Ikhbar.com: Kementerian Kesehatan Palestina melaporkan ada 2.000 pasien kanker di Jalur Gaza, Palestina yang kini terjebak dalam kondisi buruk akibat agresi militer Israel yang dilakukan tanpa henti. Dari jumlah itu, sebanyak 70 pasien berada dalam kondisi sangat kritis.
Menteri Kesehatan Palestina, Mai Al-Kaila melaporkan, 70 pasien kanker itu terancam lantaran tidak adanya persediaan obat dan tindak lanjut penanganan.
“Kondisi kesehatan mereka sangat buruk akibat agresi Israel dan pengungsian massal,” kata Al-Kaila, dikutip dari Al Jazeera, Rabu, 15 November 2023.
Baca: 25 Ribu Ton Bom telah Dijatuhkan Israel ke Gaza
Dua beban sekaligus
Salah satu pasien, Saida Barbakh, dengan berkursi roda terpaksa harus turut penuh sesak di sebuah gedung sekolah yang dikelola PBB, di Khan Younis. Dia kini memiliki dua beban, yakni sebagai pengungsi dan penderita kanker tulang.
Sebelumnya, Barbakh telah dirawat di Rumah Sakit (RS) Al Makassed, di Yerusalem Timur. Namun, ia harus kembali ke Jalur Gaza pada 5 Oktober, dua hari sebelum perang dimulai.
“Saya seharusnya kembali setelah dua minggu untuk pemeriksaan kesehatan,” katanya.
“Saya tidak menyangka keadaan akan sebahaya ini,” sambung dia.

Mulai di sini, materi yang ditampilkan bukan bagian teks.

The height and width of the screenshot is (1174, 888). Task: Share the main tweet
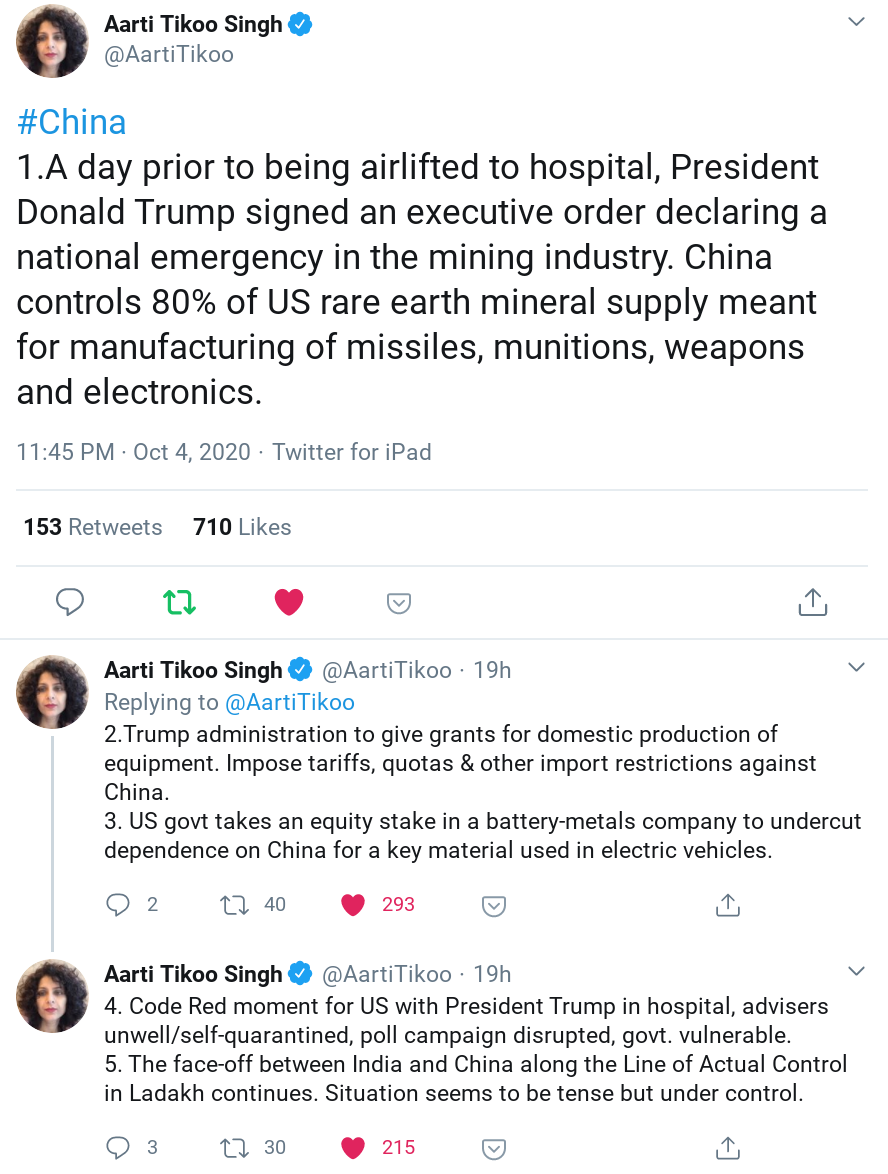coord(812,602)
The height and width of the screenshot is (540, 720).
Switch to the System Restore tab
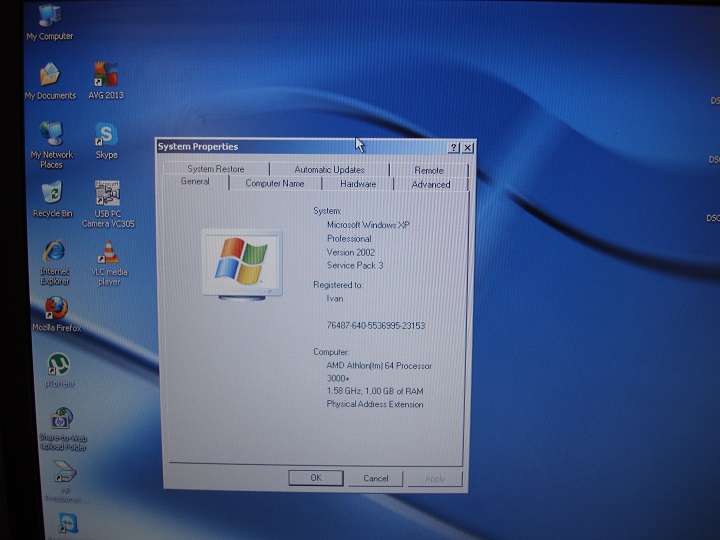pos(215,170)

Sekolah-sekolah yang dikelola PBB telah menjadi rumah bagi 725.000 pengungsi Palestina yang berlindung dari pemboman Israel. Di lokasi tersebut, para pasien kanker mengalami kondisi yang jauh dari kata ideal. Pasokan listrik terbatas, aliran air yang sering tersendat, tempat tidur yang harus berbagi, kamar kecil yang tidak memadai, serta tidak adanya obat-obatan justru menjadikan tempat tersebut sebagai sumber penyakit baru, terutama infeksi saluran pernapasan, diare, dan ruam pada kulit.

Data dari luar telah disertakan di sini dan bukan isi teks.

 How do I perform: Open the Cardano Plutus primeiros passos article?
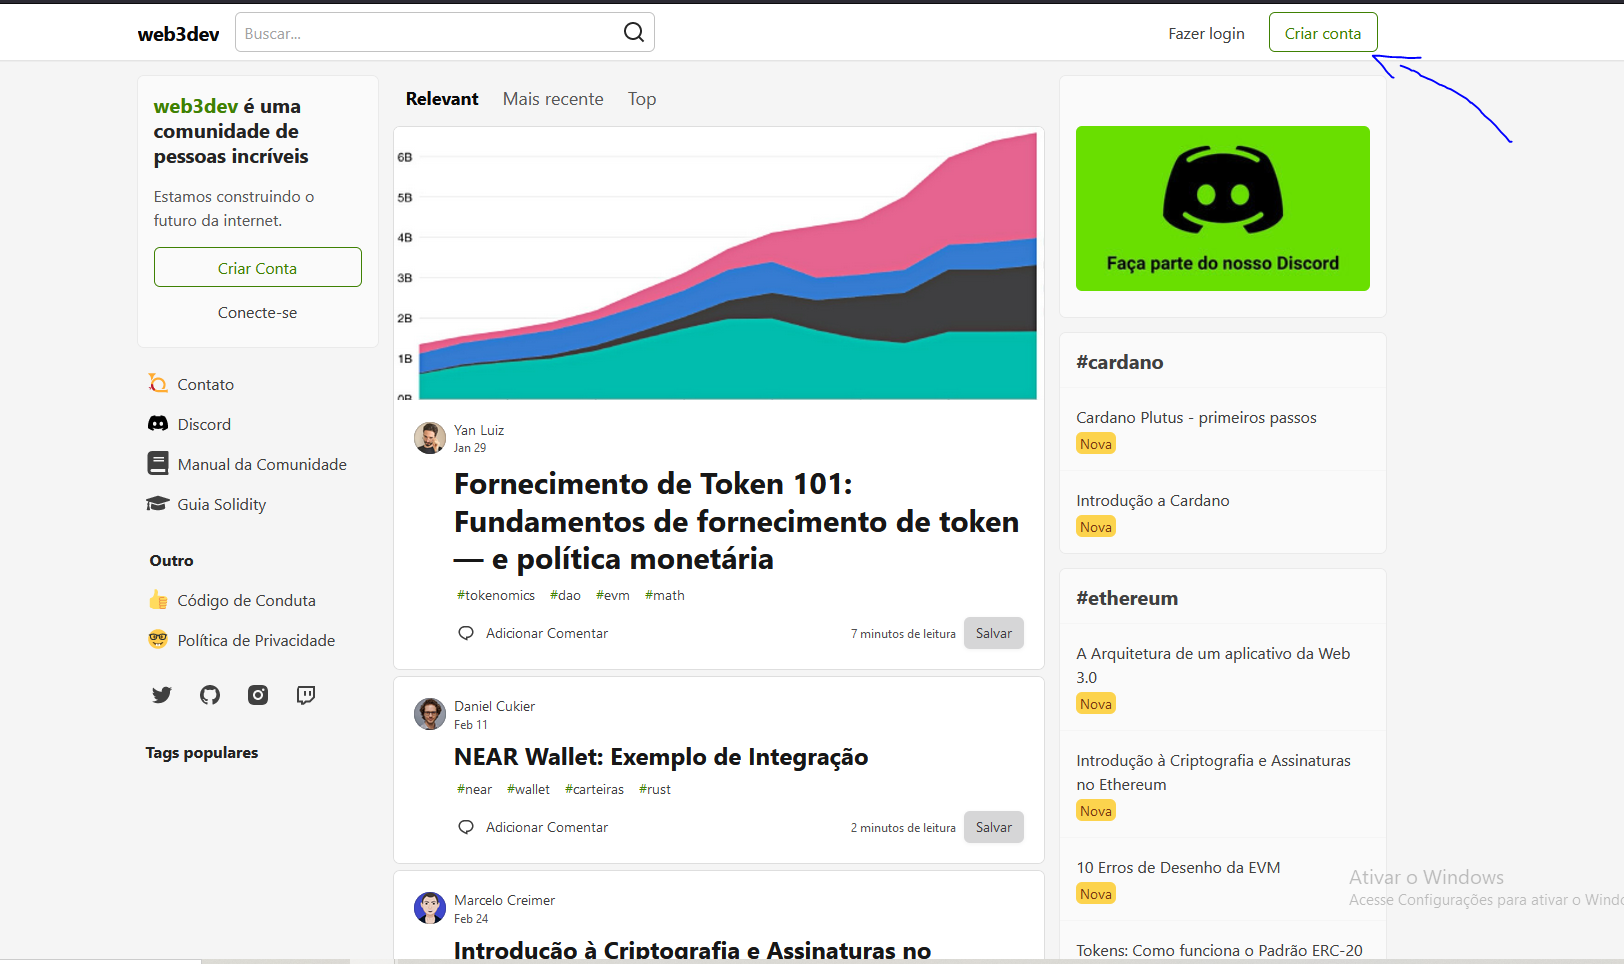(1196, 417)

“Saya sangat membutuhkan perawatan. Istirahat dan waktu tidur saya pun tidak maksimal karena harus tetap berada di atas kursi roda,” katanya.
Pilih ke penampungan
Barbakh, yang berasal dari Kota Bani Suhaila, sebelah timur Khan Younis itu awalnya menjalani masa pemulihan di RS. Persahabatan Turki-Palestina, satu-satunya rumah sakit pengobatan kanker di Jalur Gaza. Namun, rumah sakit tersebut terpaksa menutup layanannya pada 1 November setelah kehabisan bahan bakar akibat blokade Israel yang terus berlanjut di Jalur Gaza.
Bangunan itu juga mengalami kerusakan parah akibat serangan berulang-ulang Israel yang telah menewaskan lebih dari 11.000 warga Palestina sejak 7 Oktober 2023 lalu.
Direktur RS. Persahabatan Turki-Palestina, Subhi Sukeyk mengungkapkan obat-obatan bagi penderita kanker telah habis lebih dari sebulan setelah dimulainya perang.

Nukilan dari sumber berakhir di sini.